▸ **Task details**
Return the listing below unchanged, except that the pictures are dropped.

▸ **Input for this task**
+ + + +

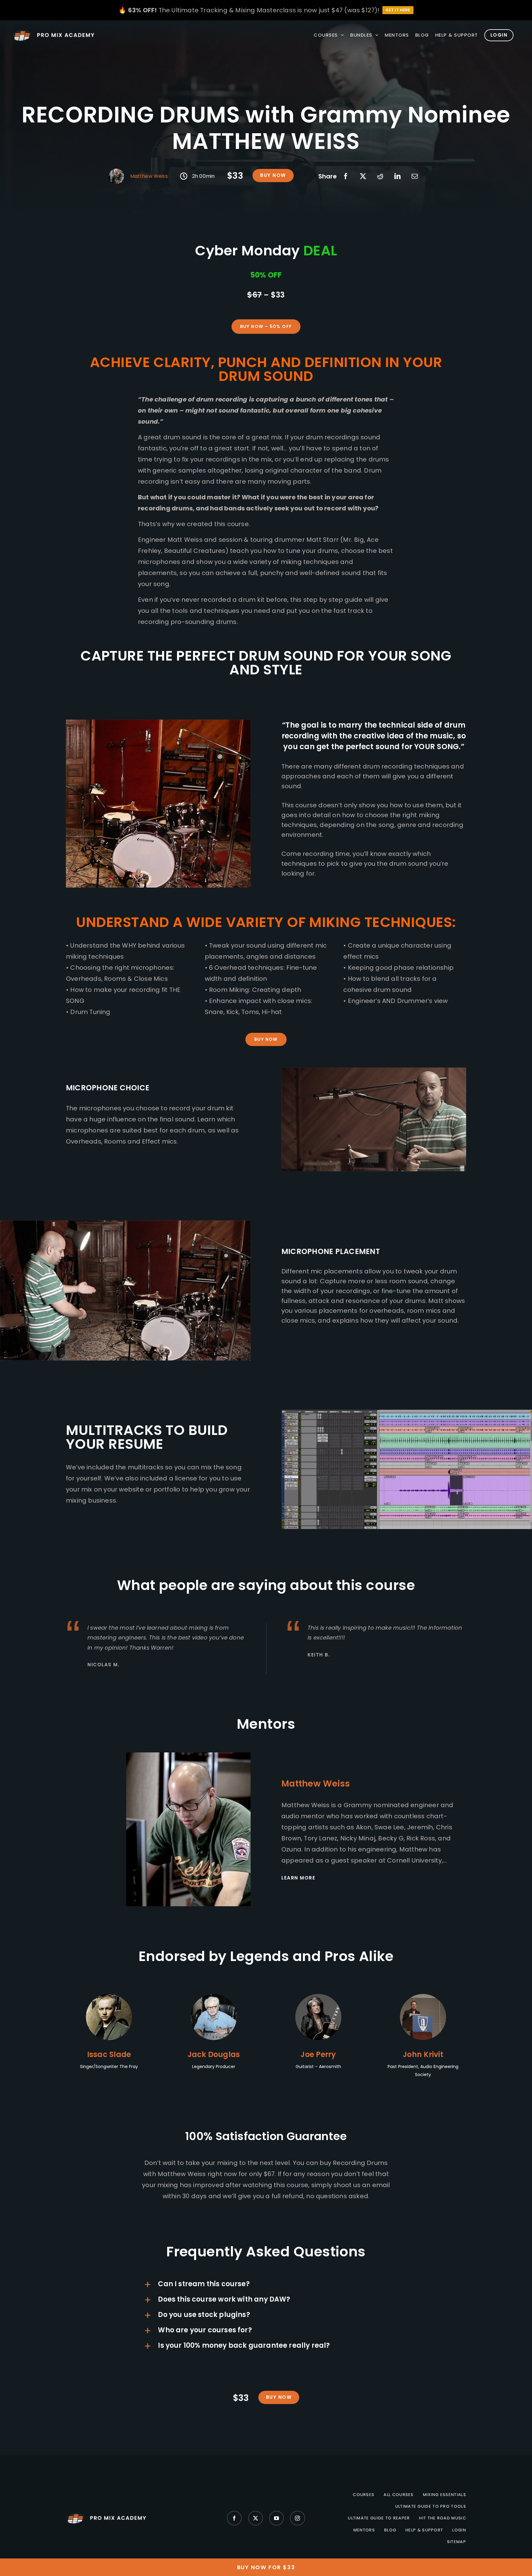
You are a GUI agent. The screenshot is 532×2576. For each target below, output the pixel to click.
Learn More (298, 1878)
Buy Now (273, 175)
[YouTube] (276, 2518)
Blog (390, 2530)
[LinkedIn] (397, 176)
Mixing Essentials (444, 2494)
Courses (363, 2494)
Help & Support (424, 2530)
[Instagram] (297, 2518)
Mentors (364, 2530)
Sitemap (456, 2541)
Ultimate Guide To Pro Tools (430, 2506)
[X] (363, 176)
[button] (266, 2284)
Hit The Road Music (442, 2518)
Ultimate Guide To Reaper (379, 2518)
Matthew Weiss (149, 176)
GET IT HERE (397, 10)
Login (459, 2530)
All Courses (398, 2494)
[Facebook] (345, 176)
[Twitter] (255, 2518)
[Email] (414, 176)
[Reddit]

+ + + +

▸ **Worked solution**
You are a GUI agent. The screenshot is 532×2576. For each target below, output the pixel to click.
Learn More (298, 1878)
Buy Now (273, 175)
[YouTube] (276, 2518)
Blog (390, 2530)
[LinkedIn] (397, 176)
Mixing Essentials (444, 2494)
Courses (363, 2494)
Help & Support (424, 2530)
[Instagram] (297, 2518)
Mentors (364, 2530)
Sitemap (456, 2541)
Ultimate Guide To Pro Tools (430, 2506)
[X] (363, 176)
[button] (266, 2284)
Hit The Road Music (442, 2518)
Ultimate Guide To Reaper (379, 2518)
Matthew Weiss (149, 176)
GET IT HERE (397, 10)
Login (459, 2530)
All Courses (398, 2494)
[Facebook] (345, 176)
[Twitter] (255, 2518)
[Email] (414, 176)
[Reddit]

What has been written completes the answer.